As a current PhD student working in this area, I caution you about getting too excited about the Emotiv EPOC. We've got one in the lab we've started to work with as a potential low-cost EEG system. The out-of-the-box software is kinda hokey, so you may end up with an expensive novelty you use once or twice.
On the technical side, it does seem to be the best current option for consumer EEG, though most of these devices are actually strongly influenced by, if not heavily reliant on, facial muscle movements.
Agreed. Although there are many videos online of using the device successfully, the people who tried it in our lab found it/themselves very difficult to train.

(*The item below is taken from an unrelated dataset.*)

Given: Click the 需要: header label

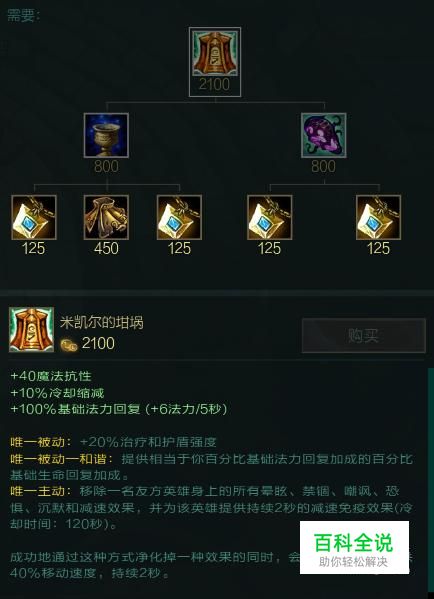Looking at the screenshot, I should point(24,16).
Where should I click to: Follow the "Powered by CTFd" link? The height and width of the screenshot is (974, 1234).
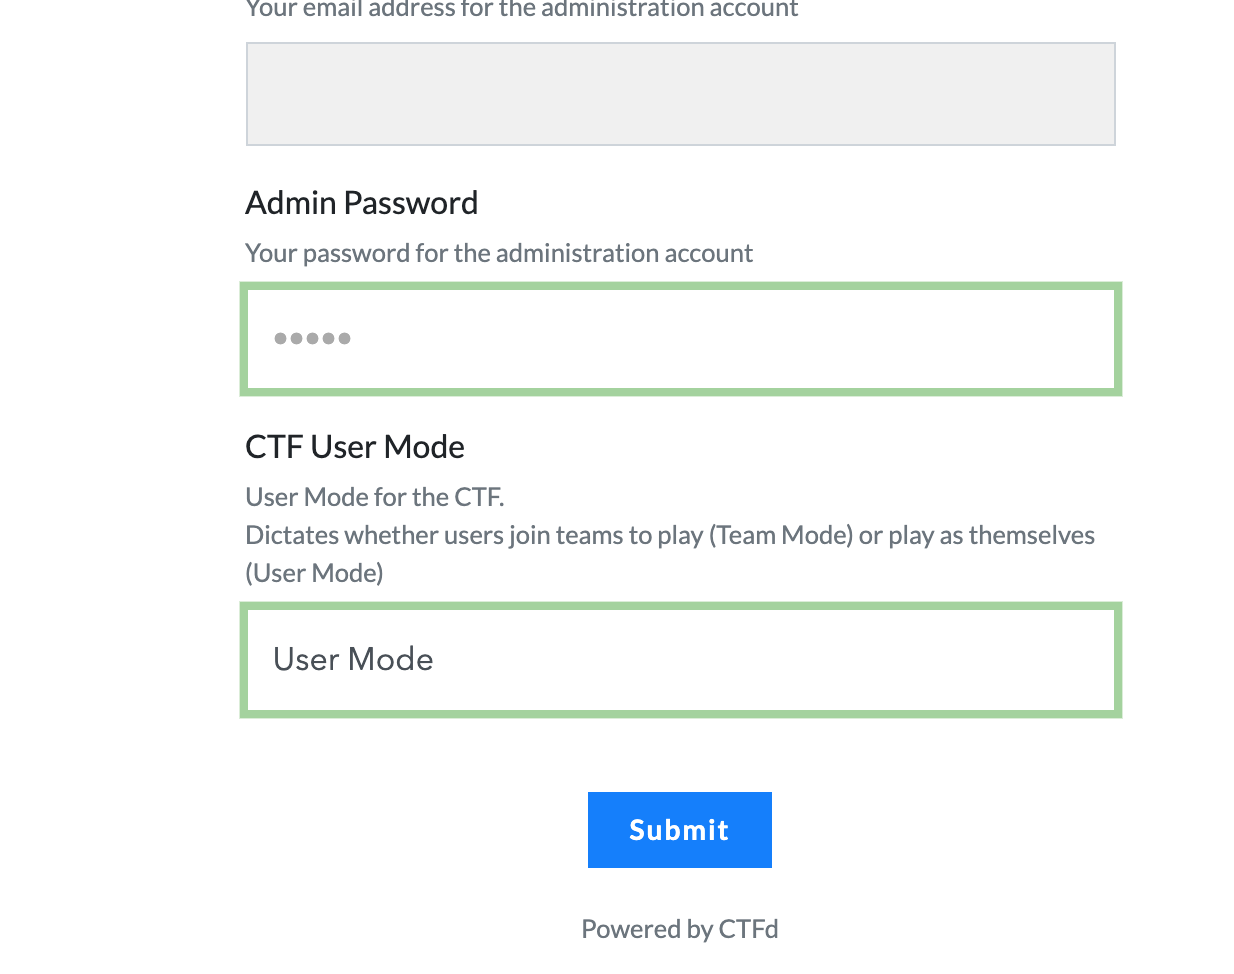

And it was due to lack of trying...we very much wanted to control things with our minds.
A friend of mine bought the developer-prerelease version a year ago(it has extra 2 electrodes), it is very hard to train, he got some success, but basically it is a novelty, can't really use it as a practical device.
Also there was a rather restrictive licence on the out-of-the-box software, which is not very productive for a hardware company.
No, I haven't, though I'm interested in which library are you referring to. We've been developing our own Python wrapper interface to their API, though this is to share a common interface with the other EEG DAQ (e.g. g.tec) Python wrappers we've been developing.
(I've heard a few people make similar complaints to yours, which is really really saddening to me. Regardless I'm still going to buy one and see what I can do with it :))
On the technical side, it does seem to be the best current option for consumer EEG, though most of these devices are actually strongly influenced by, if not heavily reliant on, facial muscle movements.